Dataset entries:
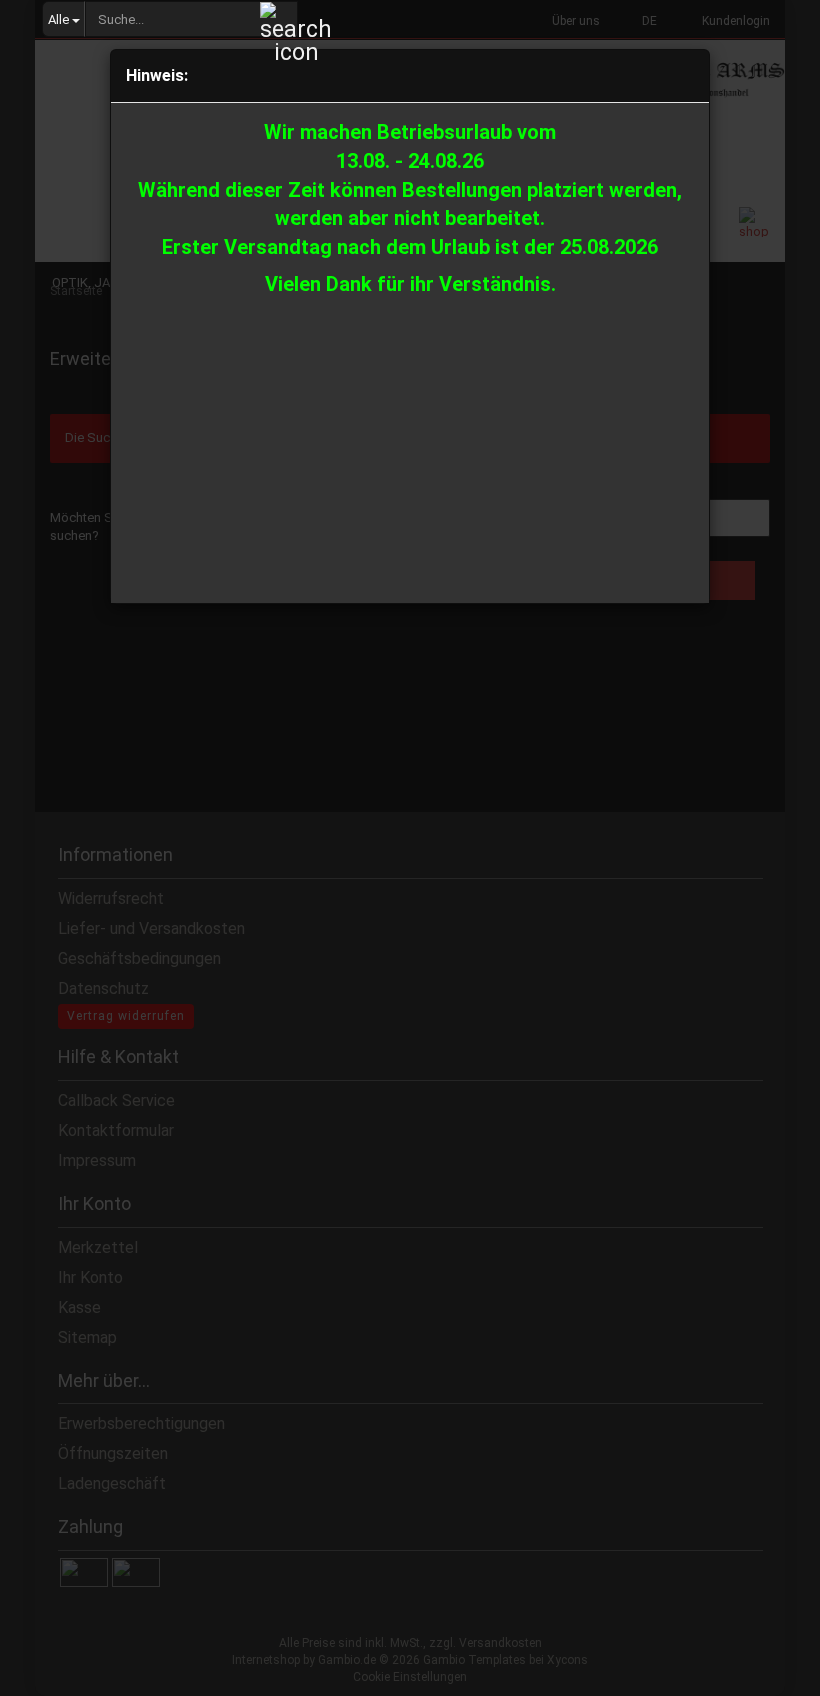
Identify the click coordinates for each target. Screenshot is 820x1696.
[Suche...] (279, 20)
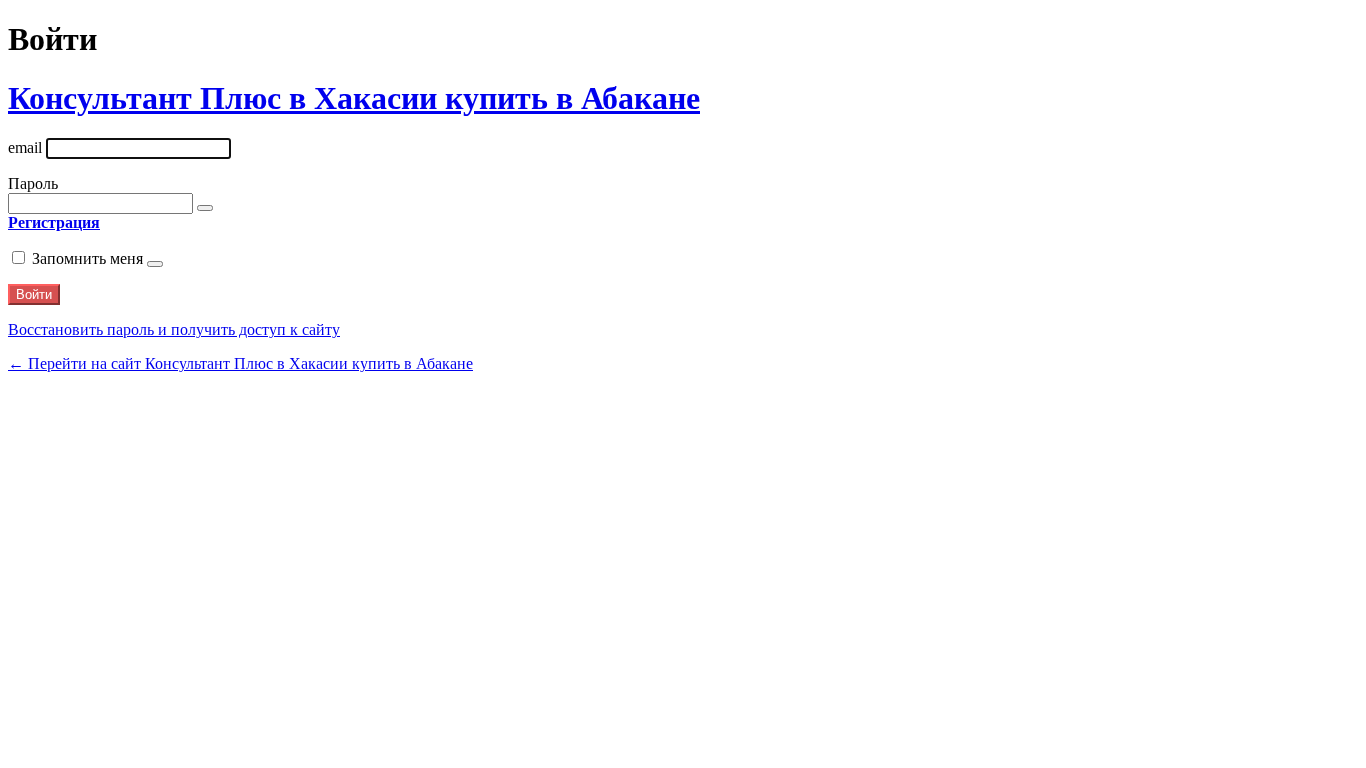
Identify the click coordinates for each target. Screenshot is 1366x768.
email (25, 147)
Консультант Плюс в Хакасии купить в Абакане (354, 98)
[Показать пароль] (205, 208)
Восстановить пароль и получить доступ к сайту (174, 329)
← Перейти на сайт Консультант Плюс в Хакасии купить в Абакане (240, 363)
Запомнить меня (87, 258)
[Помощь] (155, 264)
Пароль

▶ _Exercise description_: Quote only the lines from the one containing "Screenshot is 1366x768." through the final line of the records, with both ends included.

▶ _Answer_:
Identify the click coordinates for each target. Screenshot is 1366x768.
email (25, 147)
Консультант Плюс в Хакасии купить в Абакане (354, 98)
[Показать пароль] (205, 208)
Восстановить пароль и получить доступ к сайту (174, 329)
← Перейти на сайт Консультант Плюс в Хакасии купить в Абакане (240, 363)
Запомнить меня (87, 258)
[Помощь] (155, 264)
Пароль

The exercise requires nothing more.